Lecture réalisée par Alain Macé avec la complicité de Hervé Pierre - pensionnaire à la Comédie-Française.
« ...Je suis allé, il n’y a pas très longtemps, sur la tombe de mon père, cela je le sais et j’ai relevé la date de son décès, de son décès seulement, car celle de sa naissance m’était indifférente ce jour-là... »
Le chef-d’œuvre de Samuel Beckett simplement. Un comédien, un regard et les mots de Beckett.

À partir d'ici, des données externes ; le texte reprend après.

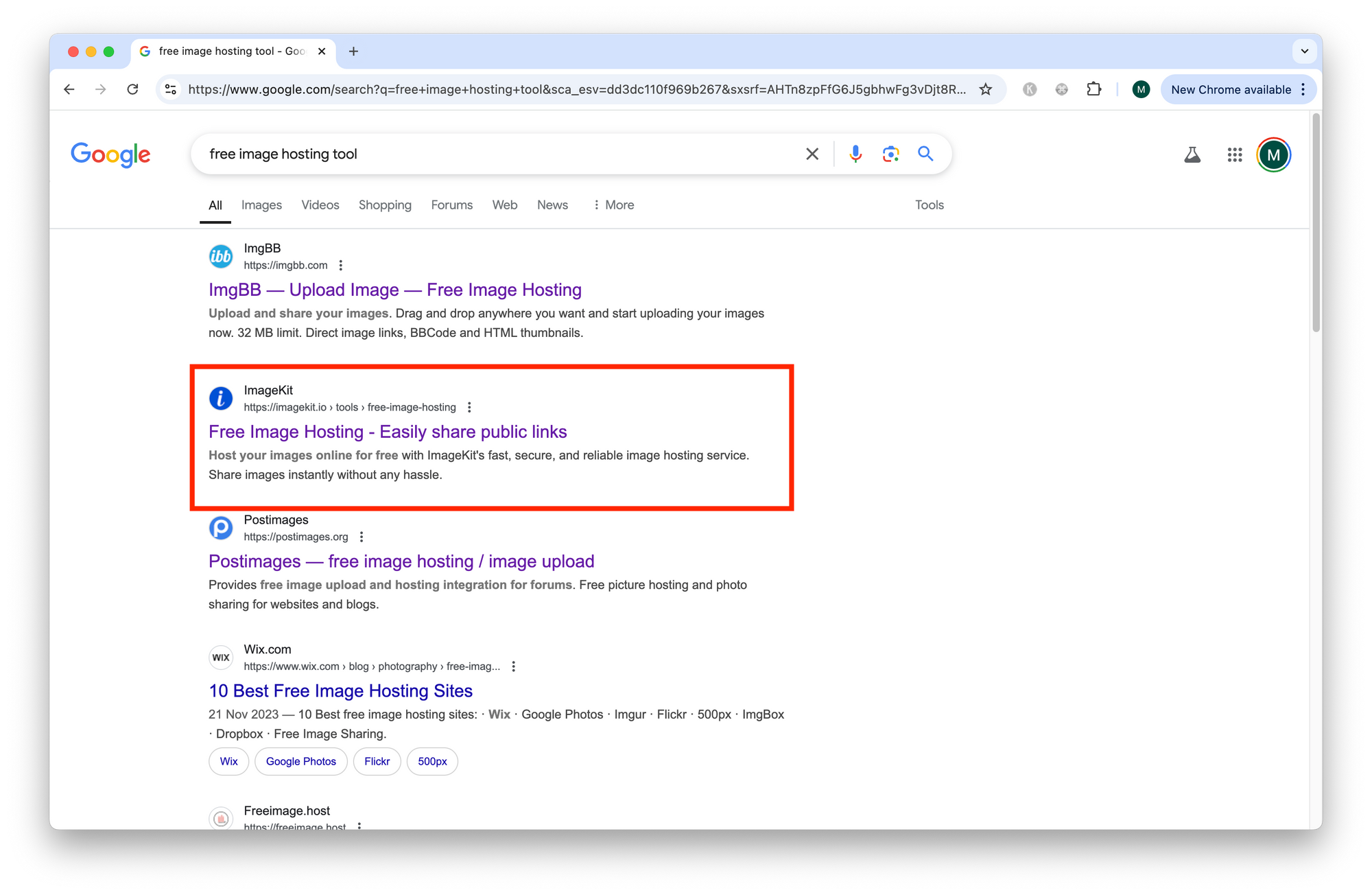Click the ImgBB three-dot options icon
Viewport: 1372px width, 895px height.
342,265
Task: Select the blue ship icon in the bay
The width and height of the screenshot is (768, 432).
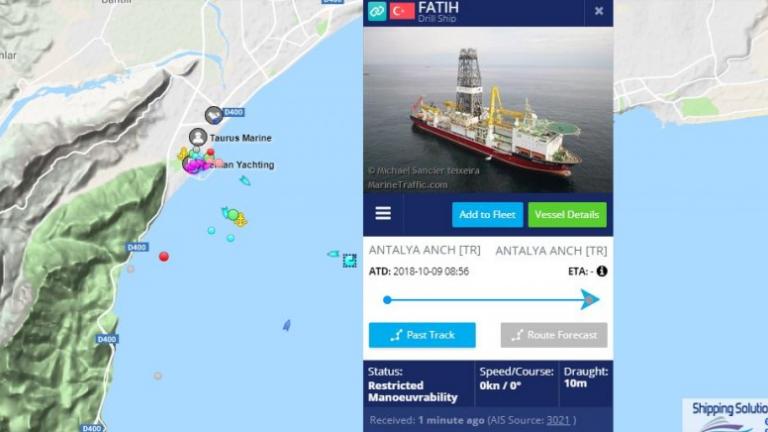Action: coord(287,325)
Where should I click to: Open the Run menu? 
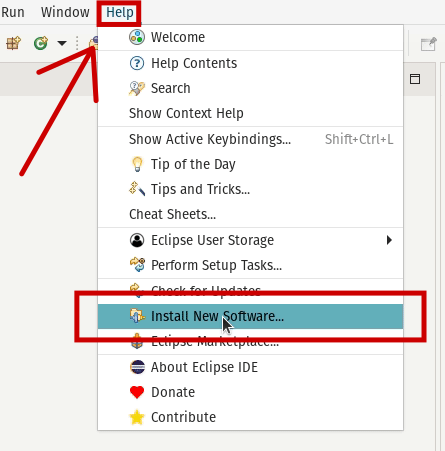coord(13,12)
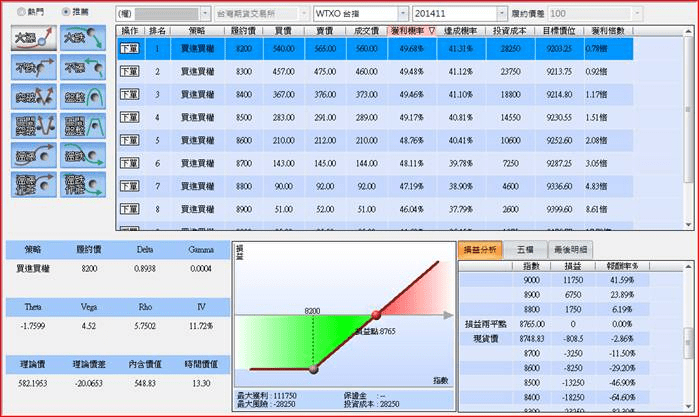Switch to the 五檔 tab
The height and width of the screenshot is (417, 699).
524,248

« Bon qu’à ça ». La formule que l’écrivain Beckett s’applique à lui-même m’intéresse en ceci que je n’en trouverais pas de meilleure pour dire pourquoi je suis devenu acteur. Si j’y songe, Beckett aura été de ceux qui ont accompagné mes premiers bonds dans l’art dramatique. Mais sans doute fallait-il aussi beaucoup de temps pour que je puisse accéder à la matière première de son oeuvre. Ainsi poursuivi longtemps par sa façon si étrange de penser et d’écrire les choses, une rencontre est aujourd’hui possible. Premier amour ?
Ou pour électrifier la question au maximum, quelle est cette fontaine qui appelle tant d’acteurs à venir y boire ? Là encore, même réponse : bon qu’à ça ! Car il m’est impossible, malgré l’afflux des prétendants, de manquer ou d’éviter ce rendez-vous avec le polyglotte irlandais à l’heure de sa première incursion dans notre langue.
Premier amour de Beckett c’est une ligne de force pour l’acteur. Pour ce faire, il me fallait m’appuyer sur un regard complice. Aussi faire signe à Hervé Pierre m’a semblé judicieux. Nous avons tous deux joué des récits de Jean- Luc Lagarce. Nous savons combien nos auteurs d’aujourd’hui sont redevables à ce pionnier que fut Samuel Beckett.
Et puis enfin, pour ce que je crois, on ne peut échanger, sur un mode critique, que sur fond d’amitié.
Alain Macé
J’ai, avec Alain Macé, partagé l’écriture de Jean Luc Lagarce à travers deux récits : « L’apprentissage » pour lui et « Le voyage à la Haye » pour moi. Cette expérience à la scène du récit intime nous a rendu complice et « Premier amour » nous a réuni. J’aurais pu lire ce récit de Samuel Becket et Alain m’aider à élaborer cette lecture.
Je serai dans la salle à entendre, à assister, à accompagner. Mon travail sera d’ouvrir les oreilles et les yeux et de mettre en lumière cette expression amorale de l’humanité, de laisser l’incandescence de la poésie de Samuel Becket sortir de l’ombre, de la nuit, exprimer le sentiment amoureux et son impossibilité en pleine lumière, et retourner à la nuit, à la fuite, nous laissant saisis, bouleversés, anéantis.
Cette rencontre préservera l’humour de Beckett, lui qui choisira Buster Keaton, pour son unique film et dont Alain possède le mystère.